Note: This is the fourth and final post in a series on the “superpowers” coaches can add to level up in the coaching profession. Previous entries:

In the video game world, an adept player earns “superpowers” which help them advance to higher levels in the game. Through skillful play and experience, the character in the game earns x-ray vision or some form of advanced weaponry.

Those are the superpowers that give the character an advantage over their foes and help them reach deeper levels of the game. Play the game well and the character earns enough superpowers to be near invincible.

In the coaching world there are superpowers – earned skills a coach needs to become a master level player in the coaching game. This series will be about those superpowers. The key word here is earned, and earning involves making mistakes, correcting and learning until the superpowers become yours.

Cueing

There is a coaching tool more powerful than any drill you can devise, any diagram you can download or any defense you can dissect and that tool is language. More specifically, using language to create “sticky” coaching cues.

In his book The Language of Coaching, Nick Winkelman Head of Athletic Performance & Science for Irish Rugby, spells out the power of cueing and using language that best impacts learning and performance when coaching athletes.

The book is extensive, detailed and research-based. Here are some highlights that you can add to begin developing superpower level cueing.

Internal Cues vs. External Cues and Analogies

Too often coaches teach players using internal cues. Research shows that external cues are more powerful. What is the difference?

When using internal cues, the coach is cueing the athlete by referring to body parts. They often uses directions pertaining to the limbs or joints active in the movement.

“Tuck in your right elbow more.”

“Bend your knees a little deeper.”

“Your left hip needs to open more.”

The instruction is rich with body parts (knee, elbow, hips, head, leg) and directions (right, left, up, down, under). The focus of the cues is internal or “within” the athlete’s body.

Research shows these are the least effective cues, although they do have a time and place. They are hard for athletes to tune into. Yet, if you were to record a practice session these are likely what the majority of your cues sound like.

External cues are stronger and more effective, but less rich with technical detail. A cue is given without focusing so much on the “how.” The focus is instead on the desired outcome.

“Press off the floor.”

“Throw your hands to the sky.”

“Push off the floor as hard and fast as you can.”

While coaches may find it hard to believe that these cues without all the technical detail are superior, research suggests they are.
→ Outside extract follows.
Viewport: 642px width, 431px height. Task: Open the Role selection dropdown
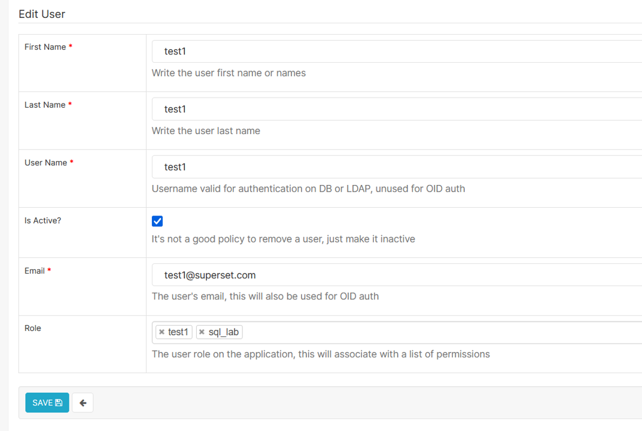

You provide the external cue and the athlete selects a motor pattern that feels like it is accomplishing the task demanded in the cue. According to Winkelman, the last idea we put in our athlete’s head before they move should be an external cue.

The king of cues is analogy.

 
 

You could drone on about “right hip” and “left elbow” while the athlete struggles, or come up with a helpful analogy and turn a lightbulb on immediately. Listen for usage of words such as “like” or “as.”

“Your first step is like a baserunner stealing second base.”

“Come through the space skinny as if you are sliding through elevator doors as they are closing.”

“Show me a stance like a boxer.”

Winkelman goes on to explain different types of analogies — scenario-based, constraint-based and object-based.

The book is full of additional helpful information on the language of coaching. There are details showing the anatomy of a cue, tips on when to cue, cue length (hint: short!) and the role of attention in learning.

The bottom line is that effective teaching matters and effective teaching begins with effective cueing. In this sense, effective cueing is a coaching superpower.